GIVEN PASSAGE:
Clayton Brown

Clayton Brown

Caregiver

Philipsburg, MT

Biography

Clayton, a pastor in Philipsburg, Montana, shared the story of his wife’s breast cancer experience. Clayton and his family worked as overseas missionaries in Papua New Guinea when his wife found a mass in her breast. They went first to a small clinic, then to Australia, then back to the states, fearing the worst. Being only 40 at the time of her diagnosis, her doctors assumed that she would go through the worst case scenario. However, the diagnosis was early enough that the cancer was only Stage I. 2 years later, she is in remission. Clayton shared his touching story, focusing mainly on faith.

Support in the Community

Through different support group situations, it’s amazing how, once you have cancer, you start meeting people that have cancer. After having cancer in the family, you become aware that we’re a community, and we need to support each other. We need community. Our American culture tells us that we can be an island to ourselves, we’re strong, we can survive, we can do it on our own. I don’t believe that’s the way God intended us to be, and I don’t think that is a true statement. I think the truth is, we are weak. We are frail. We do struggle. In these kinds of times, we need each other. Be with your friends, be with your family.

Importance of Faith

I think God’s using cancer to glorify him, and give us an opportunity to talk about how great he is to us. We had a confidence that this is not all there is to life, that there’s an afterlife and we have confidence of where we’re headed, and so there wasn’t really anger… Not really anger, more of, ‘Okay, Lord. How do you want to do this? How do you want to use us next? Because our life is really yours, not ours.’ I don’t think he caused cancer, but he does allow things to happen to cause us to turn to him and hopefully turn others to him.

YOUR OBJECTIVE: Extend the Clayton Brown caregiver profile with further text that follows on from its final paragraph on the importance of faith.

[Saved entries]

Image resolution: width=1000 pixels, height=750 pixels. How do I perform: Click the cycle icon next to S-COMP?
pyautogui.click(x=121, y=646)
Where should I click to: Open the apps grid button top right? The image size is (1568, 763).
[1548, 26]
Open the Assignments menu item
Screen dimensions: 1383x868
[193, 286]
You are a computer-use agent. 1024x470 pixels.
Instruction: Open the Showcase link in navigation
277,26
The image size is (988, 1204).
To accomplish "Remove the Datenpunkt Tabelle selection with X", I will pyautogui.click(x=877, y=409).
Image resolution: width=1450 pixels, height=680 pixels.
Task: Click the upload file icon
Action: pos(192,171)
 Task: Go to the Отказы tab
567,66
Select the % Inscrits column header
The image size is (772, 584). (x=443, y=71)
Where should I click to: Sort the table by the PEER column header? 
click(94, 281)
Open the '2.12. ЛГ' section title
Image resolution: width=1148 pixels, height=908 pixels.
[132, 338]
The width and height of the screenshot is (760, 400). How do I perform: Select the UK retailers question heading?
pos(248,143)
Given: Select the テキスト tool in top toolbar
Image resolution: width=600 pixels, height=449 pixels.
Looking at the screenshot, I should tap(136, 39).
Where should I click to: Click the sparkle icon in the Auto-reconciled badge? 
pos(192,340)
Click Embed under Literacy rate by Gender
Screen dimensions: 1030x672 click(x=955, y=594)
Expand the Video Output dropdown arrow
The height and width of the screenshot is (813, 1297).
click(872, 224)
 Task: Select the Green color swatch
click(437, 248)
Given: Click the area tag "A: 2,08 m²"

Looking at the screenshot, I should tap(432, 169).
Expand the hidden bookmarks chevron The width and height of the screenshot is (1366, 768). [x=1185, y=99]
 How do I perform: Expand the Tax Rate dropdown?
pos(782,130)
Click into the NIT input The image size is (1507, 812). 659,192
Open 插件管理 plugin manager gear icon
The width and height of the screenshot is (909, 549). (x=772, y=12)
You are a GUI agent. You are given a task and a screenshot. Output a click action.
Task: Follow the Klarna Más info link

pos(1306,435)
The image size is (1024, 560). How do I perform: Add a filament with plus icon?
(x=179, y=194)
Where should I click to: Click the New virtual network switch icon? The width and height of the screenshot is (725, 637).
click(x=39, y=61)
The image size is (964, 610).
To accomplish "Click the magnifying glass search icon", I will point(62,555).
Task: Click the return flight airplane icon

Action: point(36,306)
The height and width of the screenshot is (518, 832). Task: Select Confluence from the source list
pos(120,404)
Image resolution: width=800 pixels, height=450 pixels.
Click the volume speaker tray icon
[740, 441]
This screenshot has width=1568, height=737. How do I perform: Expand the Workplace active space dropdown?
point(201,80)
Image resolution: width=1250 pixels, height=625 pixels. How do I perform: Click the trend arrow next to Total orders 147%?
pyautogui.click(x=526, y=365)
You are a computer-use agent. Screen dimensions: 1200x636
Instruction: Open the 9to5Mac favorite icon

TASK OUTPUT:
I think our family motto is, if you’re going to struggle, struggle towards God, rather than away from God. He knows what you’re going through, and what you’re thinking. If you’re concerned about where Mom’s going to be, or that you don’t have a mom, take that to him. In anger and frustration, he’s not going to run away or turn his back on you because you’re struggling with what’s happening in life.

Our daughter asked is ‘Is Mom gonna die?’ And we were in the house and I remember trying to field that question, is mom gonna die, and I remember thinking, well, how can I answer that, I’m not a doctor, and I’m your father, and I’m the husband of your mother, I’d love to say she’s not gonna die, but I can’t say that… The nice thing is that we have confidence through Mom’s word, of where mom would go, if she were to die. And she’s a believer in the death and resurrection of Christ, and so that gives us the confidence that if she were to die, she’d be in the presence of her savior.